● **SOURCE**:
Along Came Jones is a 1945 American Western comedy film directed by Stuart Heisler and starring Gary Cooper, Loretta Young, William Demarest, and Dan Duryea. The film was adapted by Nunnally Johnson from the 1944 novel Useless Cowboy by Alan Le May. It was the only feature film produced by Cooper during his long film career.

Much of the film was shot at the Iverson Movie Ranch in Chatsworth, California. Cooper had previously worked at the movie ranch in The Lives of a Bengal Lancer (1935) and other productions. Cooper had a Western town built at the movie ranch for Along Came Jones; this Western set was subsequently used in many other productions over the next 20 years and became a fixture in B-Westerns in particular.

Premise
Easygoing Melody Jones (Gary Cooper) and his friend George Fury (William Demarest) wander into a town. Jones is mistaken for a wanted bandit named Monte Jarrad (Dan Duryea), which causes him no end of trouble. Meanwhile, the real Jarrad is hiding out in the home of his girl, Cherry de Longpre (Loretta Young). At first, she tries to use the newcomer to distract the townsfolk, but as she gets to know Jones, her feelings start to change.

The film spoofs many Western film cliches as well as the Western persona that Cooper played in previous films, such as the lead character being unable to shoot straight and partial to singing "silly songs" while riding his horse.

● **WRITTEN PROBLEM 1**:
Pull out every line of the records that contains the string "height", copying each line in full. Treat the match as case-sensitive.
The records that follow have no connection to the text about the film.

● **TASK DATA**:
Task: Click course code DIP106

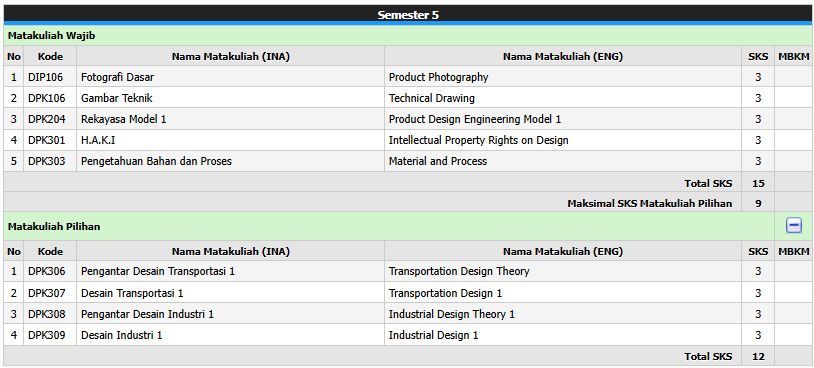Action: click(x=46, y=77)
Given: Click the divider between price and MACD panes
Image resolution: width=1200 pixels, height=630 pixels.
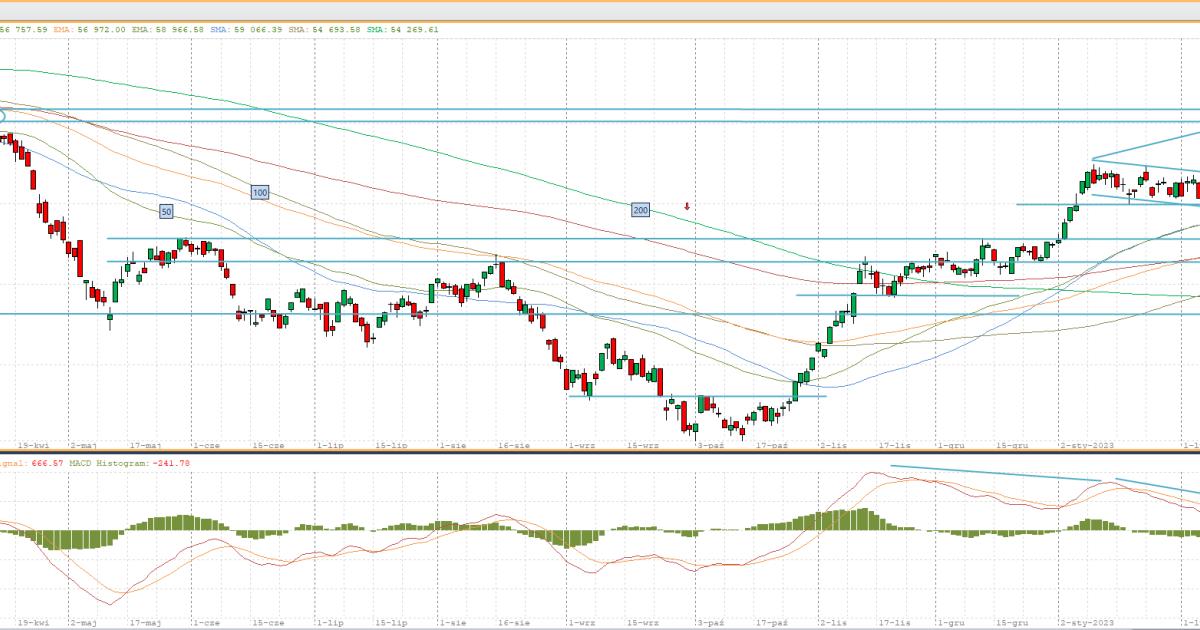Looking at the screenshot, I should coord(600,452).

...

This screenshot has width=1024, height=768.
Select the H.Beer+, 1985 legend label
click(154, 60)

● **WRITTEN PROBLEM 2**:
Decide whether each statement agrees with the text on Along Came Jones. Answer yes or no and quote the words of the text that settle it.
(a) The film was adapted from a novel published in 1944.
(b) Gary Cooper produced several feature films over his career.
(c) In the film, Melody Jones is mistaken for the bandit Monte Jarrad.

● **ANSWER 1**:
Image resolution: width=1200 pixels, height=630 pixels.
This screenshot has width=1024, height=768.

● **ANSWER 2**:
(a) Yes: "The film was adapted by Nunnally Johnson from the 1944 novel Useless Cowboy by Alan Le May."
(b) No: "It was the only feature film produced by Cooper during his long film career."
(c) Yes: "Jones is mistaken for a wanted bandit named Monte Jarrad (Dan Duryea)"